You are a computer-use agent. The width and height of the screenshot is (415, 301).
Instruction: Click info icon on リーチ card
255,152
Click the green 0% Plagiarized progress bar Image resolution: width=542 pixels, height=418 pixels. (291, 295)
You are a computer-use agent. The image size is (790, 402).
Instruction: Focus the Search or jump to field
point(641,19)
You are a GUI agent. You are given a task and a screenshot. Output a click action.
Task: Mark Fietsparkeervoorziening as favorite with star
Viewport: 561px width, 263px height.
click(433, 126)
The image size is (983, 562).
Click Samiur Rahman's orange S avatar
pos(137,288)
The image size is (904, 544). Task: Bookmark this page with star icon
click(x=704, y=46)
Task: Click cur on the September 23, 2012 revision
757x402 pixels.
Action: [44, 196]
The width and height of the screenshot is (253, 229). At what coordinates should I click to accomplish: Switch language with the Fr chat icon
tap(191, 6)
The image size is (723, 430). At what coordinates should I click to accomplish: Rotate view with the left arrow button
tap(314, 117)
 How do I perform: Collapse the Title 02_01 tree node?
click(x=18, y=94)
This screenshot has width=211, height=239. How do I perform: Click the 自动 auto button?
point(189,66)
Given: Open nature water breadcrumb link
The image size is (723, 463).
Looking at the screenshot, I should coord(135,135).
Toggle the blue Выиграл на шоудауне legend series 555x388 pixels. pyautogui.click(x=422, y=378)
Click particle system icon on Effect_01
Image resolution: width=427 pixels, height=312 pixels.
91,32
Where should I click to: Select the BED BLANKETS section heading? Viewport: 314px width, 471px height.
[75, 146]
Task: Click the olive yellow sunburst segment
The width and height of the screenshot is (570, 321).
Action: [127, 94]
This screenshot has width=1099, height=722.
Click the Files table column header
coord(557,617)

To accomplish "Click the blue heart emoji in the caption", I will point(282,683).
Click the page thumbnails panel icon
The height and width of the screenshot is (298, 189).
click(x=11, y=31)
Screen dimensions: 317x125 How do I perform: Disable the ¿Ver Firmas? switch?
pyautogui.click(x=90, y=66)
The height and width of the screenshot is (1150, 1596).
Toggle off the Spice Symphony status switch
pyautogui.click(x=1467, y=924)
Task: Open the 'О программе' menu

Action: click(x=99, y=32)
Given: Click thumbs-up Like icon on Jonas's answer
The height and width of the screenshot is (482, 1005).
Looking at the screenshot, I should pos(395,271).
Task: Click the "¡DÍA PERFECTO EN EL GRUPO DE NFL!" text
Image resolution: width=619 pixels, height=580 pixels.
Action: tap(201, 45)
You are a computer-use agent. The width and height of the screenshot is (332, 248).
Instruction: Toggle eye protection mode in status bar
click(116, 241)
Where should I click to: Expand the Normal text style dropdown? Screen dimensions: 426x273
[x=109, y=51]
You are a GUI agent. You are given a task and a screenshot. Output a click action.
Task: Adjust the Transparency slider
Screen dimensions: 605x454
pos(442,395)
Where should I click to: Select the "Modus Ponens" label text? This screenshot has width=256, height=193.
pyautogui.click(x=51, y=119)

━━━━━━━━

- Task to complete -
Your answer must consist solely of the lines from the top of the entries above through the line containing "You are a computer-use agent. The image", copied exactly, both ends included.

- Result for this exercise -
You are a computer-use agent. The width and height of the screenshot is (415, 301).
Instruction: Click info icon on リーチ card
255,152
Click the green 0% Plagiarized progress bar Image resolution: width=542 pixels, height=418 pixels. (291, 295)
You are a computer-use agent. The image size is (790, 402).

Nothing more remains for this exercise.